# WORK INSTRUCTION
The full set of entries is to be returned word for word.

# Stored data

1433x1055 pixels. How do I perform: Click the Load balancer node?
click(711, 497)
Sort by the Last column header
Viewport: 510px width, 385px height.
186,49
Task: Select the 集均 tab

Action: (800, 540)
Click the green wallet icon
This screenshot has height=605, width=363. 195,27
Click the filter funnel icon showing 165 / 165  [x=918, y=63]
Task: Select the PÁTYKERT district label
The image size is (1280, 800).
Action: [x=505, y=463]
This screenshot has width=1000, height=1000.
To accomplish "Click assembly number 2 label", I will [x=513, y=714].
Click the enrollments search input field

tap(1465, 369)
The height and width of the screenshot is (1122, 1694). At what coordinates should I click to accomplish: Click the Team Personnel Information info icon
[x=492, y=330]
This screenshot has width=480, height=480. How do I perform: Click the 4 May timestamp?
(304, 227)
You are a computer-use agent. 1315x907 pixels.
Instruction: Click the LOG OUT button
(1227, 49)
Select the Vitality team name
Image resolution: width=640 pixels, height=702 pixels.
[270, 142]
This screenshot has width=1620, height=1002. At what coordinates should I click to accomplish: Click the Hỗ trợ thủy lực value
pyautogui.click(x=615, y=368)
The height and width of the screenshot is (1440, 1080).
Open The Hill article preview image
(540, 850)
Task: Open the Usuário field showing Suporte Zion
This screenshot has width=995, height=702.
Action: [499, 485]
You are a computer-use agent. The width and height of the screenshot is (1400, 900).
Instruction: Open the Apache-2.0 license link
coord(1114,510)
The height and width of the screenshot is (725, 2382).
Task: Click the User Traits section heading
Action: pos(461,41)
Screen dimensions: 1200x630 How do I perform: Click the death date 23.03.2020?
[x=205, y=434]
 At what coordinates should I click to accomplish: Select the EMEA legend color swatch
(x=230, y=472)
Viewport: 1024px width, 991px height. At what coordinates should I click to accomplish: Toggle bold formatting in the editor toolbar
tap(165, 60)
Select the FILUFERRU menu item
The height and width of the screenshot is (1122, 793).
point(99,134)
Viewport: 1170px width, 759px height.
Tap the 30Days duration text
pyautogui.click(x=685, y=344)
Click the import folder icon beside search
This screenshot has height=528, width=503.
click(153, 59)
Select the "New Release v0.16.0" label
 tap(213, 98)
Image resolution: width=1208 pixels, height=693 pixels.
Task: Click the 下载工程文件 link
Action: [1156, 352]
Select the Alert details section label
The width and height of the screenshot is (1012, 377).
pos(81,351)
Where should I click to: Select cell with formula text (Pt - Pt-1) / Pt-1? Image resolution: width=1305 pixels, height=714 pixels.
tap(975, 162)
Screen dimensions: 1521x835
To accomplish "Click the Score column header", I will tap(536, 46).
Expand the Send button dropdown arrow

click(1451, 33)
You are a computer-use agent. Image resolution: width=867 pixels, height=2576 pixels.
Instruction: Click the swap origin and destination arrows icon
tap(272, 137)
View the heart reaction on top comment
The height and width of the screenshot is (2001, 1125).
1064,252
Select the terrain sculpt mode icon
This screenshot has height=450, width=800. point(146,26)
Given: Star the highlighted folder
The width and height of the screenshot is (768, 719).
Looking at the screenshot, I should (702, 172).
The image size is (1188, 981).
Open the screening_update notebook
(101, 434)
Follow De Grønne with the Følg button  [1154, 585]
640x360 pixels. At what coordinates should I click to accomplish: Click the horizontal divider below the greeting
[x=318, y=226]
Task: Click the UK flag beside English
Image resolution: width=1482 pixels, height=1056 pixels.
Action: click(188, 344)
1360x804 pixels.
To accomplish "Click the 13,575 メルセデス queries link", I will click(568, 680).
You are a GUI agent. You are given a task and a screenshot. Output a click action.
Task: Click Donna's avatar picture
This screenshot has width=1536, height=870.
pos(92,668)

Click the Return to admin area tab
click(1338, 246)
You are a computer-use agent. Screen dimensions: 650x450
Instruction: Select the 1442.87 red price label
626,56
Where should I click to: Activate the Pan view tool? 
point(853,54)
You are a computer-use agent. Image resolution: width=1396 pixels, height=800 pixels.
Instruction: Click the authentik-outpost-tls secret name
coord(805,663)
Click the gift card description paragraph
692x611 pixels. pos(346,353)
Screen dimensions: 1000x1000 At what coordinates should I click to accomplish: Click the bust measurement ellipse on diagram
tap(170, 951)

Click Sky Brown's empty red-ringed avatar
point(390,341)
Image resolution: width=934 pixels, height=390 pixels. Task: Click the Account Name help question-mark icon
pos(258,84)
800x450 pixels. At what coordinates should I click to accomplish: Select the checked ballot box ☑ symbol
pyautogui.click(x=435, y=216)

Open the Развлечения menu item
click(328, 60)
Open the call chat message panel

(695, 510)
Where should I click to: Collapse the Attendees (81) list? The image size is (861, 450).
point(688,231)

# REPLY
1433x1055 pixels. How do I perform: Click the Load balancer node?
click(711, 497)
Sort by the Last column header
Viewport: 510px width, 385px height.
186,49
Task: Select the 集均 tab

Action: (800, 540)
Click the green wallet icon
This screenshot has height=605, width=363. 195,27
Click the filter funnel icon showing 165 / 165  [x=918, y=63]
Task: Select the PÁTYKERT district label
The image size is (1280, 800).
Action: [x=505, y=463]
This screenshot has width=1000, height=1000.
To accomplish "Click assembly number 2 label", I will [x=513, y=714].
Click the enrollments search input field

tap(1465, 369)
The height and width of the screenshot is (1122, 1694). At what coordinates should I click to accomplish: Click the Team Personnel Information info icon
[x=492, y=330]
This screenshot has width=480, height=480. How do I perform: Click the 4 May timestamp?
(304, 227)
You are a computer-use agent. 1315x907 pixels.
Instruction: Click the LOG OUT button
(1227, 49)
Select the Vitality team name
Image resolution: width=640 pixels, height=702 pixels.
[270, 142]
This screenshot has width=1620, height=1002. At what coordinates should I click to accomplish: Click the Hỗ trợ thủy lực value
pyautogui.click(x=615, y=368)
The height and width of the screenshot is (1440, 1080).
Open The Hill article preview image
(540, 850)
Task: Open the Usuário field showing Suporte Zion
This screenshot has width=995, height=702.
Action: [499, 485]
You are a computer-use agent. The width and height of the screenshot is (1400, 900).
Instruction: Open the Apache-2.0 license link
coord(1114,510)
The height and width of the screenshot is (725, 2382).
Task: Click the User Traits section heading
Action: pos(461,41)
Screen dimensions: 1200x630 How do I perform: Click the death date 23.03.2020?
[x=205, y=434]
 At what coordinates should I click to accomplish: Select the EMEA legend color swatch
(x=230, y=472)
Viewport: 1024px width, 991px height. At what coordinates should I click to accomplish: Toggle bold formatting in the editor toolbar
tap(165, 60)
Select the FILUFERRU menu item
The height and width of the screenshot is (1122, 793).
point(99,134)
Viewport: 1170px width, 759px height.
Tap the 30Days duration text
pyautogui.click(x=685, y=344)
Click the import folder icon beside search
This screenshot has height=528, width=503.
click(153, 59)
Select the "New Release v0.16.0" label
 tap(213, 98)
Image resolution: width=1208 pixels, height=693 pixels.
Task: Click the 下载工程文件 link
Action: [1156, 352]
Select the Alert details section label
The width and height of the screenshot is (1012, 377).
pos(81,351)
Where should I click to: Select cell with formula text (Pt - Pt-1) / Pt-1? Image resolution: width=1305 pixels, height=714 pixels.
tap(975, 162)
Screen dimensions: 1521x835
To accomplish "Click the Score column header", I will tap(536, 46).
Expand the Send button dropdown arrow

click(1451, 33)
You are a computer-use agent. Image resolution: width=867 pixels, height=2576 pixels.
Instruction: Click the swap origin and destination arrows icon
tap(272, 137)
View the heart reaction on top comment
The height and width of the screenshot is (2001, 1125).
1064,252
Select the terrain sculpt mode icon
This screenshot has height=450, width=800. point(146,26)
Given: Star the highlighted folder
The width and height of the screenshot is (768, 719).
Looking at the screenshot, I should (702, 172).
The image size is (1188, 981).
Open the screening_update notebook
(101, 434)
Follow De Grønne with the Følg button  [1154, 585]
640x360 pixels. At what coordinates should I click to accomplish: Click the horizontal divider below the greeting
[x=318, y=226]
Task: Click the UK flag beside English
Image resolution: width=1482 pixels, height=1056 pixels.
Action: click(188, 344)
1360x804 pixels.
To accomplish "Click the 13,575 メルセデス queries link", I will click(568, 680).
You are a GUI agent. You are given a task and a screenshot. Output a click action.
Task: Click Donna's avatar picture
This screenshot has width=1536, height=870.
pos(92,668)

Click the Return to admin area tab
click(1338, 246)
You are a computer-use agent. Screen dimensions: 650x450
Instruction: Select the 1442.87 red price label
626,56
Where should I click to: Activate the Pan view tool? 
point(853,54)
You are a computer-use agent. Image resolution: width=1396 pixels, height=800 pixels.
Instruction: Click the authentik-outpost-tls secret name
coord(805,663)
Click the gift card description paragraph
692x611 pixels. pos(346,353)
Screen dimensions: 1000x1000 At what coordinates should I click to accomplish: Click the bust measurement ellipse on diagram
tap(170, 951)

Click Sky Brown's empty red-ringed avatar
point(390,341)
Image resolution: width=934 pixels, height=390 pixels. Task: Click the Account Name help question-mark icon
pos(258,84)
800x450 pixels. At what coordinates should I click to accomplish: Select the checked ballot box ☑ symbol
pyautogui.click(x=435, y=216)

Open the Развлечения menu item
click(328, 60)
Open the call chat message panel

(695, 510)
Where should I click to: Collapse the Attendees (81) list? The image size is (861, 450).
point(688,231)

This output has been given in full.